- _Questions to answer_:
A: List every kind of animal whose teeth are mentioned in the Tucson fossil-show account.
B: Return the stretch of the Tucson fossil-show account from "The next day, I" through "large sand tiger.", copied word for word.

- _Extracted text_:
▬▬▬▬▬▬

I flew out Jan 29 arriving in Phoenix in the afternoon.  A friend picked me up at the airport and we drove to Tucson (approx. 1 1/2 - 2 hour drive).

 

We had just enough time to check out the 22nd Street show before it closed for the day, having been the second day of that show).  One of the dealers had a decent amount of Lee Creek fossils.  I was surprised at the size of the Squalodon incisors.  On my first trip to Tucson back in 1988 I had bought a smaller one.  it's about three inches long but missing a little of the root tip.  At this show the incisors looked to be about 5 inches long.

 

The dealer also had some megalodon and Parotodus teeth from Lee Creek.  They were all in a case so you could not see they from every angle but they were small-to-medium-sized.  He still had them all when I came back to the show two days later.

 

He had some medium-sized great whites from an undetermined California site (maybe that Pismo site because they were light-colored).  They looked nice but they were expensive for their sizes.  He also had some giant Striatolamia teeth from Kazakhstan.  I didn't have a ruler with me but they appeared to be over 2 inches.

 

The next day, I went to another show that was really just a loose collection of tents not too far from the Innsuites but would be a long walk from there.  Most of the tents are Moroccan dealers.  It's a good place to check out.  An American collector was haggling hard for a Notidanodon tooth he liked.  He bought a few other things and did end up getting the Notidanodon for the price he wanted.  I talked to him for a few minutes after he mentioned he occasionally finds Notidanodon partials at Liverpool Point and knew of a complete tooth being found as well.

 

Another dealer had some matrix pieces from a "new" Moroccan site - different sea urchins than I have seen from there before.  He said they were Miocene.  One of the clusters had a partial shark tooth on it - rather large sand tiger.

▬▬▬▬▬▬

- _Record set_:
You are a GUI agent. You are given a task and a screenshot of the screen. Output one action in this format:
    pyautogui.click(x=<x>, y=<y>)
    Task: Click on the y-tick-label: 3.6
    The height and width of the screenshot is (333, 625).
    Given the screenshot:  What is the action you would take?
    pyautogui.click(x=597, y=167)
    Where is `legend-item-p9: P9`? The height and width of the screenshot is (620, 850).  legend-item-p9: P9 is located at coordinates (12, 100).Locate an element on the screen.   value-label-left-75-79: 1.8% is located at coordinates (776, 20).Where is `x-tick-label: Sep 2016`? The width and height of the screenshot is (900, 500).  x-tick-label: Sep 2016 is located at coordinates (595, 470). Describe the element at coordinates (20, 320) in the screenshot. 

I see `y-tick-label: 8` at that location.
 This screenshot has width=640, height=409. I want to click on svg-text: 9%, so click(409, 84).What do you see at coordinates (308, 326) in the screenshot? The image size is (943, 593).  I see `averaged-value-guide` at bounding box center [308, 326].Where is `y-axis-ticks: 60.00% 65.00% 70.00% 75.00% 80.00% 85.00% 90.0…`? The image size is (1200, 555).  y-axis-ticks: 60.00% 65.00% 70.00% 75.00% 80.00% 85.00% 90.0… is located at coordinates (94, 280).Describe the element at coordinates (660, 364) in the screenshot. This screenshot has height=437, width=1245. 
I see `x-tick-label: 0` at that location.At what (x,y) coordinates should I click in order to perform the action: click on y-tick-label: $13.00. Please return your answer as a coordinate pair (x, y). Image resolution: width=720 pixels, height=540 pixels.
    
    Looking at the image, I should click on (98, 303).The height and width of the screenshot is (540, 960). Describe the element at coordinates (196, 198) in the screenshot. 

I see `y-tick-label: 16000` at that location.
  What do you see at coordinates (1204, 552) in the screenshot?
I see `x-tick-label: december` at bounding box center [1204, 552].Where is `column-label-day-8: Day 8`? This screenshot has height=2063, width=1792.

▬▬▬▬▬▬

- _Responses to the tasks_:
A: Squalodon, megalodon, Parotodus, great white, Striatolamia, Notidanodon, sand tiger

B:
The next day, I went to another show that was really just a loose collection of tents not too far from the Innsuites but would be a long walk from there.  Most of the tents are Moroccan dealers.  It's a good place to check out.  An American collector was haggling hard for a Notidanodon tooth he liked.  He bought a few other things and did end up getting the Notidanodon for the price he wanted.  I talked to him for a few minutes after he mentioned he occasionally finds Notidanodon partials at Liverpool Point and knew of a complete tooth being found as well.

 

Another dealer had some matrix pieces from a "new" Moroccan site - different sea urchins than I have seen from there before.  He said they were Miocene.  One of the clusters had a partial shark tooth on it - rather large sand tiger.